The celebrated blog Healing Iraq has chronicled daily life in Baghdad since October of 2003,

Speaking at the Online News Association's annual convention in Washington, Iraqi dentist-turned-blogger Zeyad A. called local blogs a "main source of information" in Iraq, and said that Western media coverage was becoming more and more limited by increasing violence. He said Saturday that the Western media is missing a human perspective in its coverage of his country, and suggested reporters focus less on the government and more on what is being written on blogs by ordinary Iraqis."

"Over the last year [the Western Media have not been] covering how bad it is," he said. "Most of the coverage revolves around attacks against American forces. ... They're missing the sectarian violence that is going on in the country. It's extrememly difficult for the Western media to get those stories because they have to be in the [local] neighborhoods." He said that most Western reporters are "locked up" in certain parts of Baghdad, only able to file stories generated by local stringers (much as New York Times reporter Dexter Filkins described in a recent E&P story).

Western reporters put a disproportionate focus on "irrelevant" news about the Iraqi government. "[The government] doesn't control anything," he said. "It doesn't even control the Green Zone."

Zeyad said the media reports should try to put more focus on the Iraqi people, and, in particular, on the stories they share on blogs and other online forums.

"You get a great insight," he said, referring to blog entries from an 18-year-old Iraqi girl who describes her daily routine of passing through checkpoints simply to get to school.

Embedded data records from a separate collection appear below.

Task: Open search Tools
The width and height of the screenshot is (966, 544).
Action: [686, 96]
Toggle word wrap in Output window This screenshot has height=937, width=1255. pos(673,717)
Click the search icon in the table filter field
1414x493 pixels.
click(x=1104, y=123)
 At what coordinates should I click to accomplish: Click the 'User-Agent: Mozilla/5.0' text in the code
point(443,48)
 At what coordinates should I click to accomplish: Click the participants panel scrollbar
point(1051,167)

"You can put a face on it."

Zeyad a Baghdad native, began blogging in 2003 -- for a mostly Western audience -- to give the kind of on-the-ground perspective missing in Western news reports. He collected information from family and friends, read as many local blogs as he could, wrote about demonstrations and events in his neighborhood, take and posted both pictures and commentary.

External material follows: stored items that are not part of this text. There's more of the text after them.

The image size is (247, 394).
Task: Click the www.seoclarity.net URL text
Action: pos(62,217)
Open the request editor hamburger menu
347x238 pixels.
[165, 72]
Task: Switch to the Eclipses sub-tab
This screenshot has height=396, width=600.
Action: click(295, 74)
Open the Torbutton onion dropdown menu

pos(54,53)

"I thought I could spare an hour every day and write about what was going on," he said. "[The blog medium] was very appropriate. It's immediate, you can write about things as they happen, you can post photos immediately, and there's no editing."

The early blog entries were, mostly, positive, about his hopes for democracy in Iraq, and, he developed a following of people who shared his views. Until Zeyad wrote about the death of his cousin, caught by American troops violating curfew, who drowned after being pushed into a river by the troops. One soldier received prison time for his part in the incident. The story was picked up by media around the world.

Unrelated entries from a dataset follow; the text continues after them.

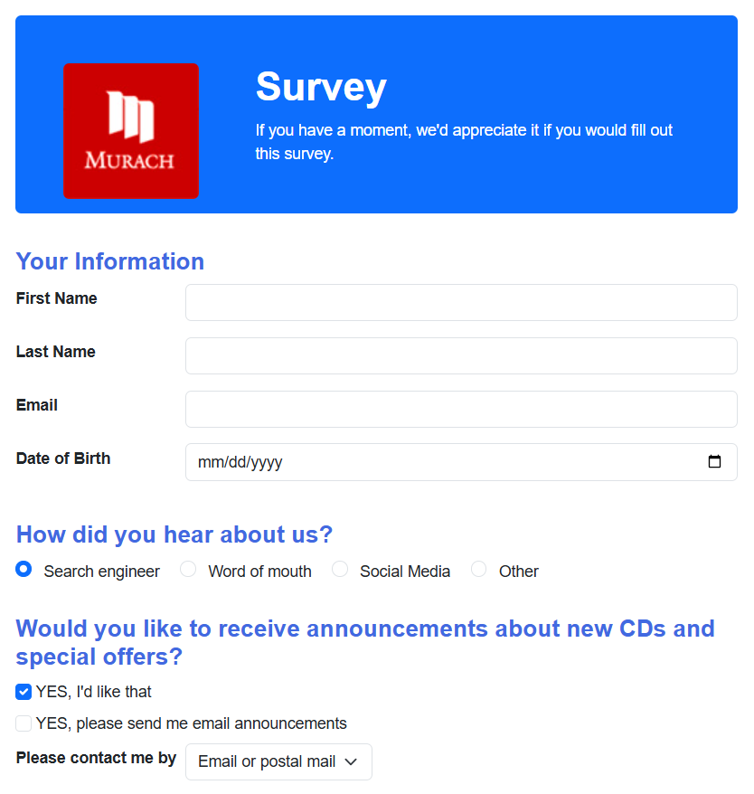Select the Search engineer radio button
The height and width of the screenshot is (794, 754).
point(24,569)
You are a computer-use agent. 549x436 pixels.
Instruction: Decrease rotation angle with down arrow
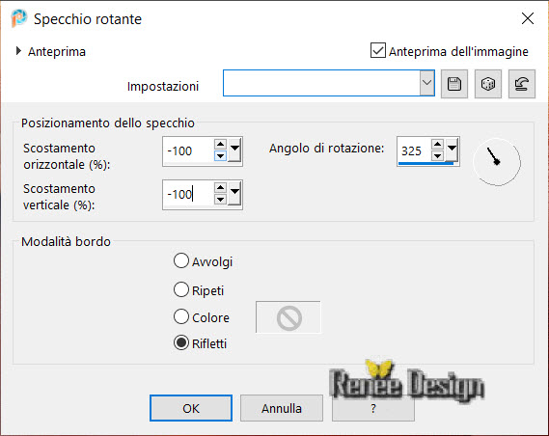tap(437, 156)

The more critical of the U.S. Zeyad turned in his posts, the more he became the object of criticism. "I realized that some people were supporting me just because I was telling them what they wanted to hear. When I started saying something different, I lost some of that support."

While blogging in Iraq, Zeyad was fearful for his life, and carefully reviewed his posts to make sure he wasn't revealing too much about himself or where he was. A synopsis of Zeyad's blogging is found at the Web site Hearing Zeyad..

About the current situation in Baghdad, Zeyad describes violence both random and fierce, mortar shells shot each night by Sunnis and Shiites into one another's neighborhoods, young people with machine guns spraying bullets in the street. Small gangs kidnap and murder people from rival neighborhoods.

Asked if he called the situation in his country a "civil war," he pointed to what he had described and said the answer depended on whether those conditions could be called a "civil war."

"I think that's a civil war," he said. "I don't know why the media does not use that word."

Zeyad is currently living in New York, where he is studying at the City University of New York's recently founded graduate school of journalism. He said he hopes to develop his reporting and editing skills so that he can later go back to his country (or to Jordan) and teach others.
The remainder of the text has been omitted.